======== Text excerpt ========

What the rise of co-working means for commercial property

First Sentier Investors

First Sentier Investors

Over the past decade, the use of space in office buildings took a collaborative turn, with activity-based working helping corporates decrease their space requirements by up to 20%. Now, co-working is the latest and rapidly growing workplace trend that will change the way we work – and invest. Head of Global Property Securities, Stephen Hayes, breaks down the demand for co-working space, the potential pitfalls and what this all means for building owners. 

 

There has been exponential growth in the co-working market; affordable short-term space targeting free agents, contractors and start-ups.

Fast-growing WeWork allows its 175,000 to book into any WeWork office space globally and has an average occupancy of 88% across its tenancies.

Cushman and Wakefield report that WeWork is now central London’s biggest office occupier, with flexible workspace provider’s accounting for 20% of all office leases across the city. Co-working spaces increased by 30% in 2016 – and by the end of 2018, as many as 14,000 spaces will support more than 1.1 million members, according to Deskmag. JLL predicts that 30% of corporate space could be under flexible leasing terms primarily within a co-working structure by 2030.

======== Provided material ========

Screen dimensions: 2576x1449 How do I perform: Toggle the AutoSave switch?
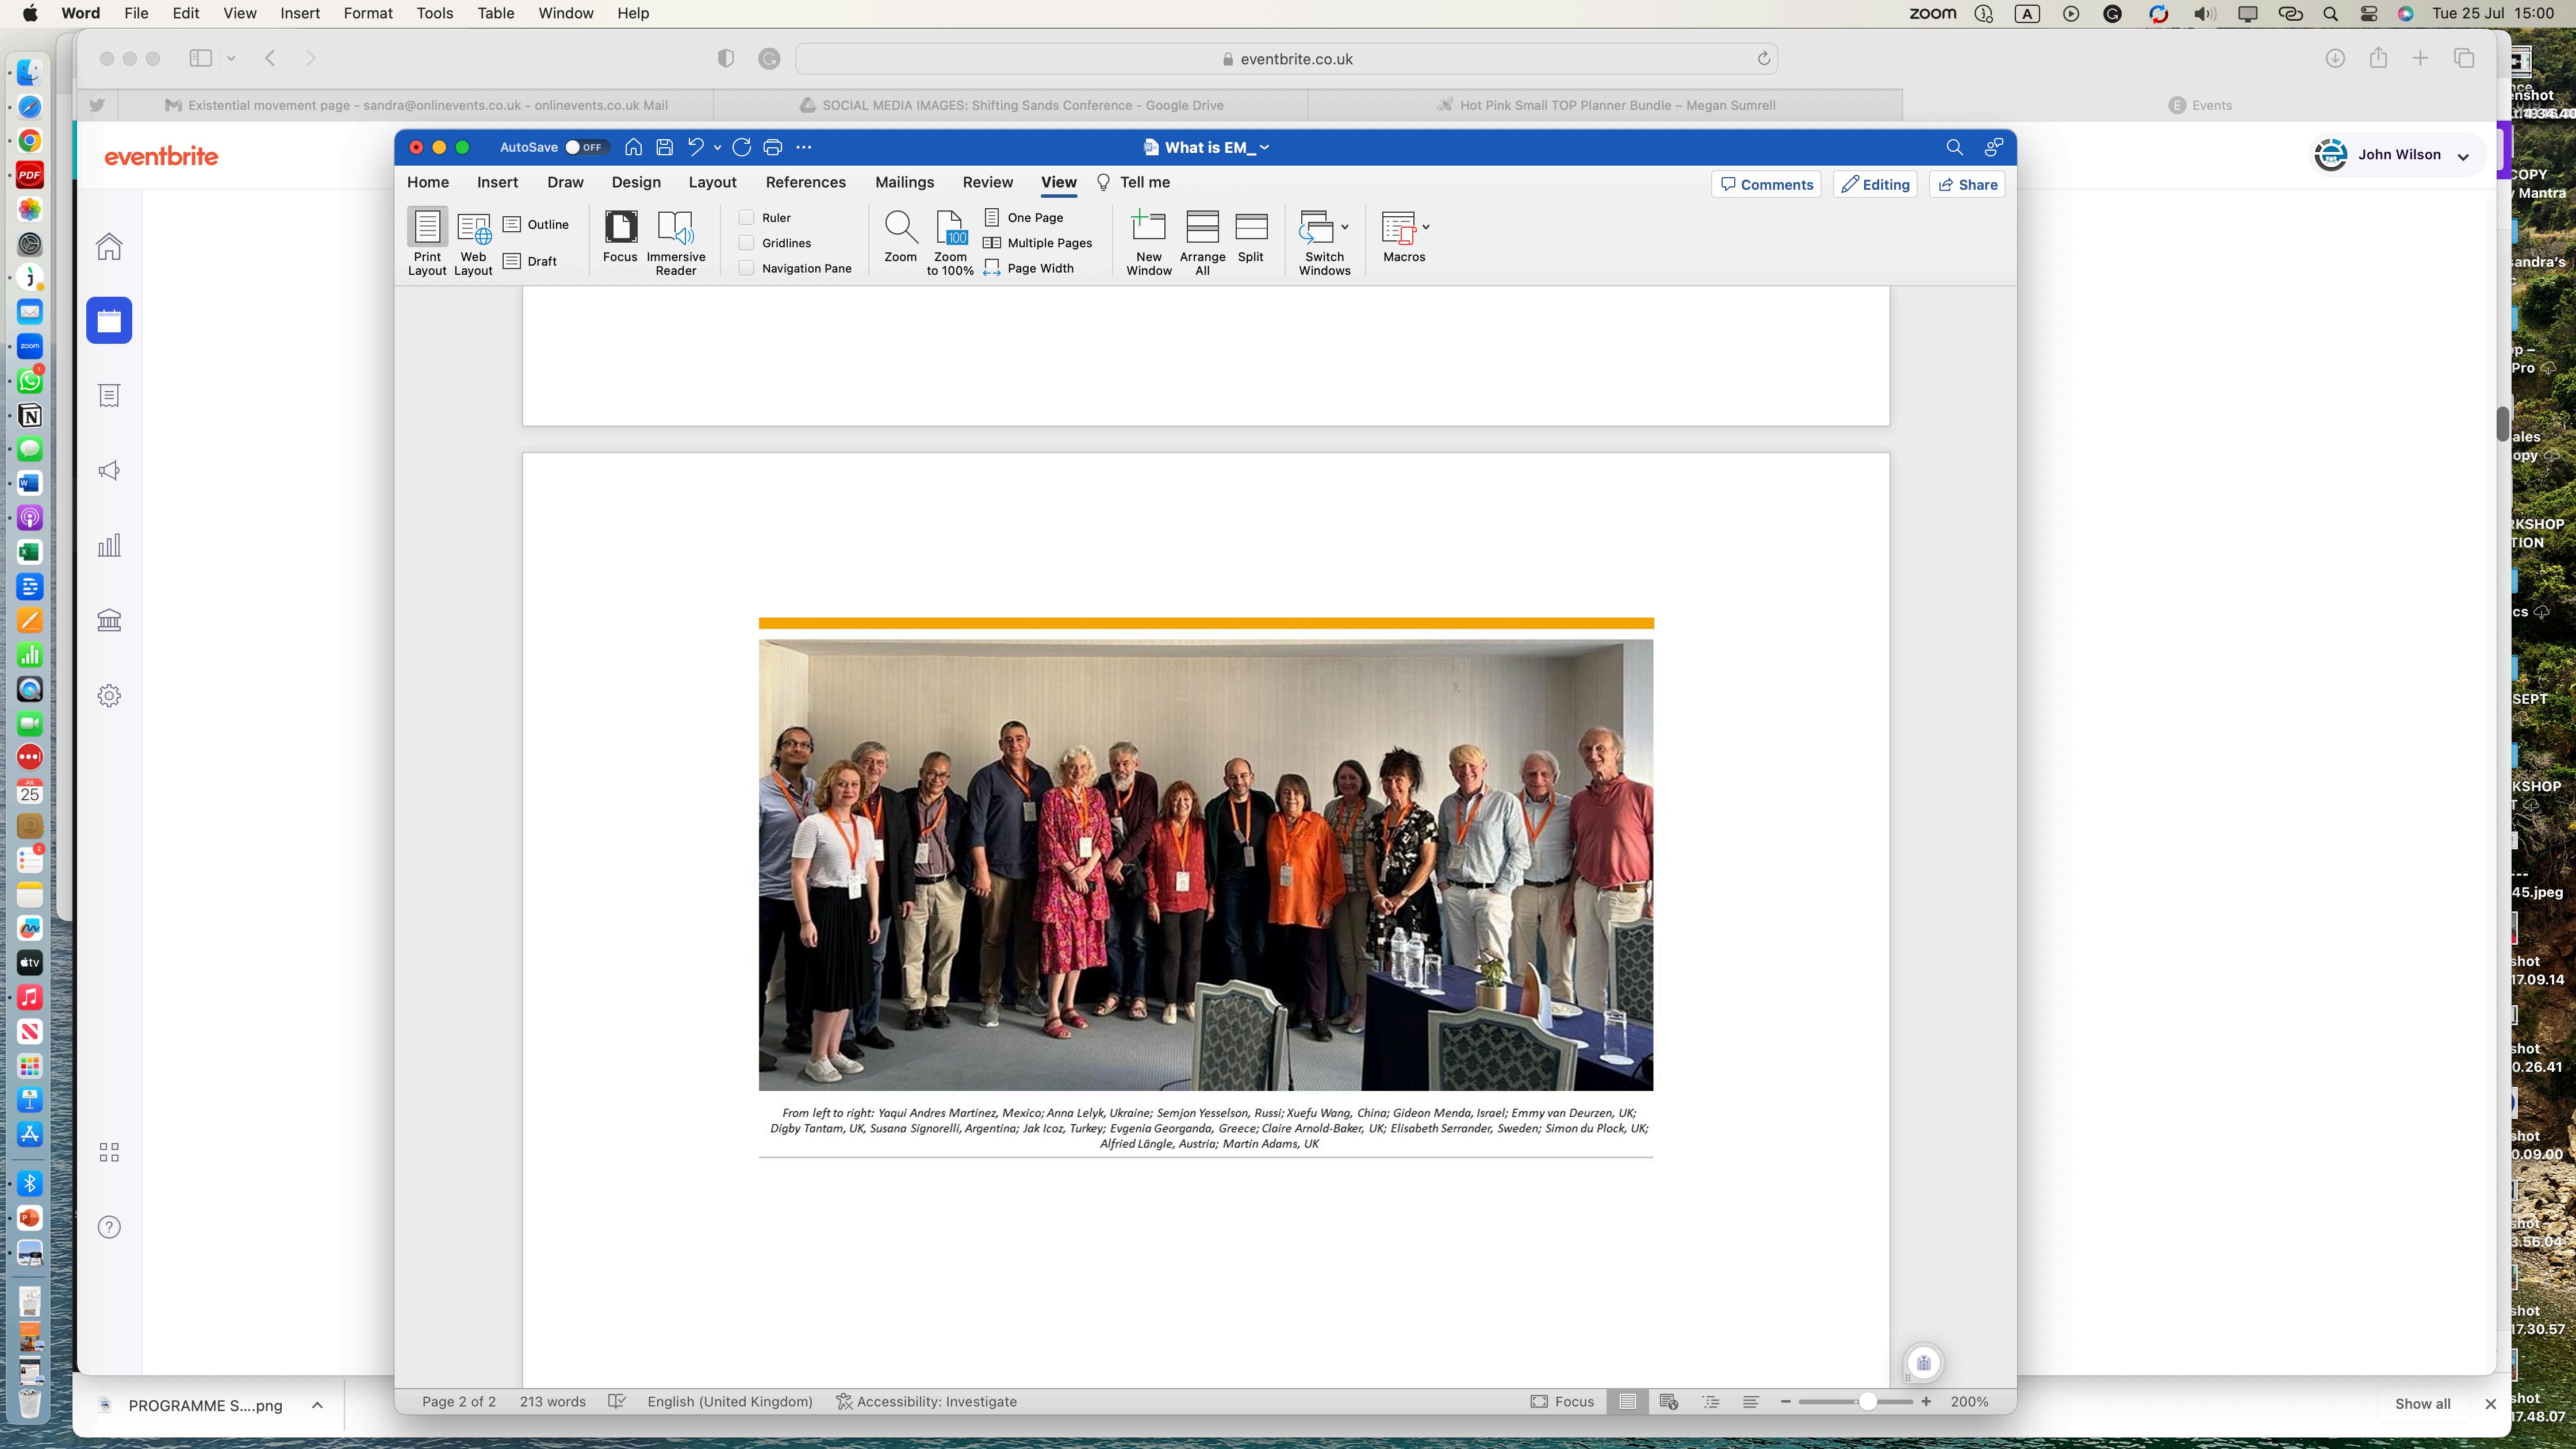tap(583, 147)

========

# [Aim]
Write the next few paragraphs of the article on co-working and commercial property, starting right after its last sentence.

# [Final answer]
 

There are two drivers of demand:

 

Independents 


Individuals or groups that previously operated out of casual workspaces such as cafes or industrial spaces that are now at the stage that a communal work environment has appeal. Any degree of capture of this segment of potential office space users would be an incremental positive for office landlords. Based on US data a shift from 2% to 5% market penetration of the independent pool of space users could result in a ~2% incremental increase in net office space absorption.

 

Enterprises

‘Enterprise’ or users drawn from the corporate segment offer leases with superior credit quality to those of the independents. They are (potentially) a stickier source of revenue in the event of an economic downturn given enterprise contracts/leases range from 6 months to 5 years (usually 1-3 years) when compared to month-to-month terms for the typical independent worker. Enterprise clients now represent 20% of WeWork’s members and 30% of its revenue. This element of demand is expected to grow given recent leasing deals secured by WeWork such as a new 450,000 (sqf) building in Silicon Valley in which WeWork expects to be filled with enterprise customers of which 50% is reportedly linked to Amazon – a repeat customer of WeWork.

 

 

Office market impacts

 

Co-working is unlikely to convert all enterprise users, but it’s still growing fast – While enterprise users of co-working space are unlikely to diverge en masse from their existing accommodation models, the impact from ‘enterprise’ growth could be a net negative with corporate users potentially reducing their overall office footprint.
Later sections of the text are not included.